TEOM et jurisprudence Auchan : enfin est clairement admise, sous de strictes conditions, la prise en compte de certaines dépenses transversales de la collectivité !

TEOM et jurisprudence Auchan : le Conseil d’Etat admet, enfin, très nettement la prise en compte de certaines dépenses « des directions ou services transversaux centraux de la collectivité » (sous réserve d’une solide comptabilité analytique et d’un caractère direct des dépenses prises en compte).

Au bout de 7 ans et demie d’application très stricte de sa jurisprudence Auchan et de son abondante postérité (I), voici en effet que le Conseil d’Etat vient d’admettre sous certaines conditions, de manière enfin claire, la prise en compte d’une  « quote-part du coût des directions ou services transversaux centraux de la collectivité, calculée au moyen d’une comptabilité analytique permettant d’identifier avec suffisamment de précision les dépenses directement exposées pour le service public de collecte et de traitement des déchets » (II)… ce que nous faisions tous sur le terrain mais sans avoir un net blanc seing du juge pour ce faire. Quel soulagement… et surtout, quelle conclusion logique, enfin, et pour une fois positive, à toute cette saga contentieuse !  

I. Rappels généraux sur la jurisprudence AUCHAN et son abondante postérité

Il y a 7 ans, une mini révolution bouleversait le monde des déchets, et cette révolution est loin d’être achevée : cette jurisprudence n’a toujours pas atteint l’âge de raison.

Source : CE, 31 mars 2014, Auchan, n°368111.

Schématiquement, le juge estime :

  • que la TEOM est une ressource dédiée et affectée aux OM et qu’il est interdit d’avoir une TEOM trop excédentaire… ou plus précisément, pour reprendre la formulation du juge, dont le taux ne doit pas « être manifestement disproportionné » par rapport au montant des dépenses « tel qu’il peut être estimé à la date du vote de la délibération fixant ce taux »
  • qu’il doit exercer un contrôle de l’erreur manifeste d’appréciation sur l’équilibre du budget.
  • que loi impose de prendre en compte la notion de « dépense réelle d’investissement », mais sans que soit précisée par le législateur la faculté d’intégrer les provisions, les sommes conservées pour un futur autofinancement dans le cadre d’un plan pluriannuel d’investissement (PPI)
  • qu’il n’est que très peu possible, pour caricaturer ce qui est déjà parfois caricatural au naturel, de prendre en compte des dépenses indirectes portées par le budget général (comme on l’impose inversement, pourtant, en matière scolaire pour le forfait élève aux écoles privées !)
  • qu’il n’est pas légal (sauf pour des pourcentages très faibles) de prévoir un excédent de précaution
  • que dès lors cette erreur manifeste d’appréciation… se trouve parfois constituée dans des cas qui sont pour le gestionnaire public loin d’être manifestes ! Dans l’affaire « Auchan » concernant Lille Métropole, le juge avait tout de même censuré un excédent… de 2,5 % du budget ! Soit un niveau correspondant à une marge de sécurité… Mais dans d’autres cas, des excédents de 6, 8, 9… et même 14,6 % ont pu être validés, au terme d’une appréciation au cas par cas qui doit conduire sur le terrain à une anticipation prudente, à des justifications à sécuriser très en amont, etc.

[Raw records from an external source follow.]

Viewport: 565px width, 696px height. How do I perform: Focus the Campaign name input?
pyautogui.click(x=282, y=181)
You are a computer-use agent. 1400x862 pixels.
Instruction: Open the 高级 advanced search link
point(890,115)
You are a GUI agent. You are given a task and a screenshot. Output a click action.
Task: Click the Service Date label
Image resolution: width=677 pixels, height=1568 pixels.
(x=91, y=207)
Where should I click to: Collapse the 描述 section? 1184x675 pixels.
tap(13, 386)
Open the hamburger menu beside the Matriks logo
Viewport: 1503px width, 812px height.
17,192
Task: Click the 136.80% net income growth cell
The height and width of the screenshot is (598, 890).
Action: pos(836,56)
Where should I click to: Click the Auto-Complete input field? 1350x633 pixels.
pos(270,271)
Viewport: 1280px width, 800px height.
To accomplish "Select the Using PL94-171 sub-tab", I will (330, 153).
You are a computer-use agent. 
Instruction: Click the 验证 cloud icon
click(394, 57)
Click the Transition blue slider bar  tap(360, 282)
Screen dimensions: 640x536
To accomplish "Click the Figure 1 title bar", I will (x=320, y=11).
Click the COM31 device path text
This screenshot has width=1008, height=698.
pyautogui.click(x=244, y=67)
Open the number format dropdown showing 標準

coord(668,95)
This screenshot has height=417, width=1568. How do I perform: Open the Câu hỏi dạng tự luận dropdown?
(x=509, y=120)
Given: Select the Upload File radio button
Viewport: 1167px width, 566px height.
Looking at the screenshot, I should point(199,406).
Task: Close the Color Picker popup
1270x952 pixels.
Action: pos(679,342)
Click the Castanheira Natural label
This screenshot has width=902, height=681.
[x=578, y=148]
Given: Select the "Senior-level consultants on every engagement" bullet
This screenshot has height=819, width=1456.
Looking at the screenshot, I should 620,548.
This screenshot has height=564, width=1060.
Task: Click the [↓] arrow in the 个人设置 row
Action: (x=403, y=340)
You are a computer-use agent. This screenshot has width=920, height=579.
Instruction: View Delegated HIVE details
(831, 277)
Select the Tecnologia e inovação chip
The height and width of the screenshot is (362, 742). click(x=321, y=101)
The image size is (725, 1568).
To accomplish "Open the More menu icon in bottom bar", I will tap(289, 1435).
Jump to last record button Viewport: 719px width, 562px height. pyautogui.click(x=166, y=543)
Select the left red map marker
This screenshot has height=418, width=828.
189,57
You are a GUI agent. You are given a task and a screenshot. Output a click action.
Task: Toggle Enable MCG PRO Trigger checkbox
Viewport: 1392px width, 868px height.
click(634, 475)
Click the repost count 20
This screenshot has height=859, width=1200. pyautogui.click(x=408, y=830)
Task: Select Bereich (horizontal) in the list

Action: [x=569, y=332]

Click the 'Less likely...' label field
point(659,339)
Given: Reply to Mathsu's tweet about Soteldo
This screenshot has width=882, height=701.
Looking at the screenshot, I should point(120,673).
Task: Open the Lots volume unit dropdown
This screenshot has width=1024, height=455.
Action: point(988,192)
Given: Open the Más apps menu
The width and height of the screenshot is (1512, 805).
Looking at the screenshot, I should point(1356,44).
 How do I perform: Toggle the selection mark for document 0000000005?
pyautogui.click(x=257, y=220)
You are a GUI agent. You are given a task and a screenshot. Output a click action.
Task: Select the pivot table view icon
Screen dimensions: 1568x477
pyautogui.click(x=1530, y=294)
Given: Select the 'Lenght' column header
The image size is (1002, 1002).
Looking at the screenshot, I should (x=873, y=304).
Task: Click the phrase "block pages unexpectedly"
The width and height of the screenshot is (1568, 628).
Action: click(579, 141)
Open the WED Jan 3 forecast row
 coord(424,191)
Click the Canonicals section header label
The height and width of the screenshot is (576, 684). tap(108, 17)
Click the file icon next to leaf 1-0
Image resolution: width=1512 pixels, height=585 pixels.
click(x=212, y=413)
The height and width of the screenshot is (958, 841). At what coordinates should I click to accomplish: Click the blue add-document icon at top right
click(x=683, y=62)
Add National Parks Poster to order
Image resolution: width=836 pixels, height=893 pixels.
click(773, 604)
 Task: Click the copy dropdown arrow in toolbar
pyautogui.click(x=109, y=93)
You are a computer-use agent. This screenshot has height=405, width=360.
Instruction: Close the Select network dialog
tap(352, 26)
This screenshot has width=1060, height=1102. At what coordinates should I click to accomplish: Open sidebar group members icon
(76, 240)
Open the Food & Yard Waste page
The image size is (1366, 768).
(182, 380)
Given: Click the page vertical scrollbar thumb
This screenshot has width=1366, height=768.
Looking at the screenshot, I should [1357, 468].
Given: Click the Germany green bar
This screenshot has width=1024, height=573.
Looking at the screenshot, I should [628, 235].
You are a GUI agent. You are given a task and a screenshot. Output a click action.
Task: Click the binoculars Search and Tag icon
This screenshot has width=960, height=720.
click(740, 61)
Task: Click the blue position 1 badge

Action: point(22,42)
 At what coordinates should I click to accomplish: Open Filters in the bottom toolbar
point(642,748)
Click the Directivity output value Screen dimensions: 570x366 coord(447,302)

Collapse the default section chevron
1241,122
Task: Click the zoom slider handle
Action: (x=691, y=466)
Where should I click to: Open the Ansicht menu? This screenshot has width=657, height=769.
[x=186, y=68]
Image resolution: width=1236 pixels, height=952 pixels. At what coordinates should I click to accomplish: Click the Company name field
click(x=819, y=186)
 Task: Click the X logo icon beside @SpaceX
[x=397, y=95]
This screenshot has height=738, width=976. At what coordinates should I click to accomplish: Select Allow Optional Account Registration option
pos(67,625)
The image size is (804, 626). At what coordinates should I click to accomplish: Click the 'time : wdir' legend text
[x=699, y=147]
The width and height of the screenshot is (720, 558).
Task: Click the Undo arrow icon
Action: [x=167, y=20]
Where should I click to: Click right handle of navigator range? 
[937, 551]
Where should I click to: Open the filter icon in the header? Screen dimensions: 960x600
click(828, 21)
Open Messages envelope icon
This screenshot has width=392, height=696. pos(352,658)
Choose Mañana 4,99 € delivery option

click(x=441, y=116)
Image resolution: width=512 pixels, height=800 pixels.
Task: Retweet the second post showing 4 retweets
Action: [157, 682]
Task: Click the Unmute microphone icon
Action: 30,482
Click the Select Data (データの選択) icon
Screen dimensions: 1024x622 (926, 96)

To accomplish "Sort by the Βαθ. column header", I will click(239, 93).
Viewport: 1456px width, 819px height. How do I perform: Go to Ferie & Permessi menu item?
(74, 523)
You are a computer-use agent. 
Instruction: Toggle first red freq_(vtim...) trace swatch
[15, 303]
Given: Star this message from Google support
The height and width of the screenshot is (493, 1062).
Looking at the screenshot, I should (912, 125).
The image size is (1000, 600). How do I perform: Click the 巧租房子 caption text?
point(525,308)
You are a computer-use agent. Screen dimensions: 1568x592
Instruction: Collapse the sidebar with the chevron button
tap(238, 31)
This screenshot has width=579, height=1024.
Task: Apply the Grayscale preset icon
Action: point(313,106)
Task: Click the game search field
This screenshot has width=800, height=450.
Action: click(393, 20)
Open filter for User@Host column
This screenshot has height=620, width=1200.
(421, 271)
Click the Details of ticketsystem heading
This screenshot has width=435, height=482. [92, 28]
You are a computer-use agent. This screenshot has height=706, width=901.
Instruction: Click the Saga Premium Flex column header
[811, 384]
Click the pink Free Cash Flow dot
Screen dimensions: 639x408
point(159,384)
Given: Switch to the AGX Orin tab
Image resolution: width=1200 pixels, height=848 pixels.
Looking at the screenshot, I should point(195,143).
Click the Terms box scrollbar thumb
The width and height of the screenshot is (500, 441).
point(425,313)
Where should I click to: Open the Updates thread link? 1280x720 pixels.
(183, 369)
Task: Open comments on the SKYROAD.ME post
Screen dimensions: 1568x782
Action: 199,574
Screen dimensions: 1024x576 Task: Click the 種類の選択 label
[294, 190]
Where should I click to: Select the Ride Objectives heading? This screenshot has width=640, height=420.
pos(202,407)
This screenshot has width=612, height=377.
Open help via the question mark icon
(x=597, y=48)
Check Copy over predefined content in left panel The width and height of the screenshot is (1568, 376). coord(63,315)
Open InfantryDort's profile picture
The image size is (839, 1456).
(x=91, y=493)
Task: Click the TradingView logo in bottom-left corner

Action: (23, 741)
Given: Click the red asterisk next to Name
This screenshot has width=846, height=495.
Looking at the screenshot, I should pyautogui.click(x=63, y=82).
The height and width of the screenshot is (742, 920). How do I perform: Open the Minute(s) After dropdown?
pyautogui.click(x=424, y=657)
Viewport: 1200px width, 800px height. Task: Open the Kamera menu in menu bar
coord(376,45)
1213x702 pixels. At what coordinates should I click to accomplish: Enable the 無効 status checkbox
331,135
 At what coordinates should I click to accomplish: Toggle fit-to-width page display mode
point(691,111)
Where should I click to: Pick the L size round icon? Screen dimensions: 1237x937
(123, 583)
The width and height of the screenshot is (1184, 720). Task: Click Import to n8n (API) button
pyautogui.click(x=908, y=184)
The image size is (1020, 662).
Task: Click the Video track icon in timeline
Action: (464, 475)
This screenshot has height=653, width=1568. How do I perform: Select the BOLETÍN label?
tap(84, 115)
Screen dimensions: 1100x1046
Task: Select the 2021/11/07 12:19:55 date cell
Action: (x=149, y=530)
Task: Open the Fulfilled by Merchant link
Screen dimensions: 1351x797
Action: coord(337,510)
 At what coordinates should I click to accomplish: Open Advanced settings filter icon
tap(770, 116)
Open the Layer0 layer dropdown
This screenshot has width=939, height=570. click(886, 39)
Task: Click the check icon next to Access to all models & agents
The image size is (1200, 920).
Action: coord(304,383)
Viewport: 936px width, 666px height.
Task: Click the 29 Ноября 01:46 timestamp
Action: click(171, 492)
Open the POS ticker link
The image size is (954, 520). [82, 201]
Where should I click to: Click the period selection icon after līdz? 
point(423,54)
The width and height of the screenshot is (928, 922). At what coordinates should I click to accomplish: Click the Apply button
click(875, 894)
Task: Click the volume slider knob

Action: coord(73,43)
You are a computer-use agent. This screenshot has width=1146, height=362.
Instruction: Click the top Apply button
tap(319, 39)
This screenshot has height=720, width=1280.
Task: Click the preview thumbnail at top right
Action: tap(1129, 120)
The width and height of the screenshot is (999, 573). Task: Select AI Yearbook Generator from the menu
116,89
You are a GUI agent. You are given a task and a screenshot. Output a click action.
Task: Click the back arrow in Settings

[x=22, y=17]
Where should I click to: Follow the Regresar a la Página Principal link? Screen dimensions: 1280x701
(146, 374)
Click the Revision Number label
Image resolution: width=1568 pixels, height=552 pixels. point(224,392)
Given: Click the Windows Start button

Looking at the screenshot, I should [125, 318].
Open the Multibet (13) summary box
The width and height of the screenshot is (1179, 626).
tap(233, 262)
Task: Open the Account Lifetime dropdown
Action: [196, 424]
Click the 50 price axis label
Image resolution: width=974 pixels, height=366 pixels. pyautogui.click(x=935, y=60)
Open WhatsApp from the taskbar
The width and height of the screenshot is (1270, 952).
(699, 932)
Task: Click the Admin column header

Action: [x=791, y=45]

Nos blogs ont souvent traité de cette question :

En 8 mn 24, Maîtres Yann et Eric Landot ont présenté, récemment, conjointement l’état du droit à ce sujet… qui reste inquiétant pour les services financiers et les services en matière de déchets… surtout depuis des décisions rendues en 2019 et 2020.

II. L’apport de l’arrêt rendu vendredi dernier : enfin une décision qui clairement admet des prises en compte d’une  « quote-part du coût des directions ou services transversaux centraux de la collectivité, calculée au moyen d’une comptabilité analytique permettant d’identifier avec suffisamment de précision les dépenses directement exposées pour le service public de collecte et de traitement des déchets »

Vendredi dernier, le Conseil d’Etat a :

  • rappelé sa jurisprudence aujourd’hui classique et ferme à ce sujet :
    • La taxe d’enlèvement des ordures ménagères (TEOM) susceptible d’être instituée sur le fondement du I de l’article 1520 du code général des impôts (CGI) n’a pas le caractère d’un prélèvement opéré sur les contribuables en vue de pourvoir à l’ensemble des dépenses budgétaires, mais a exclusivement pour objet de couvrir les dépenses exposées par la commune ou l’établissement de coopération intercommunale (EPCI) compétent pour assurer l’enlèvement et le traitement des ordures ménagères et des déchets mentionnés à l’article L. 2224-14 du code général des collectivités territoriales (CGCT) et non couvertes par des recettes non fiscales affectées à ces opérations. »

Il s’ensuit que le produit de cette taxe et, par voie de conséquence, son taux, ne doivent pas être manifestement disproportionnés par rapport au montant des dépenses exposées pour ce service, « déduction faite, le cas échéant, du montant des recettes non fiscales de la section de fonctionnement, telles qu’elles sont définies par les article L. 2331-2 et L. 2331-4 du CGCT, relatives à ces opérations » (reprise de la formulation de l’arrêt précédent, du 1er juillet 2020, n° 424288)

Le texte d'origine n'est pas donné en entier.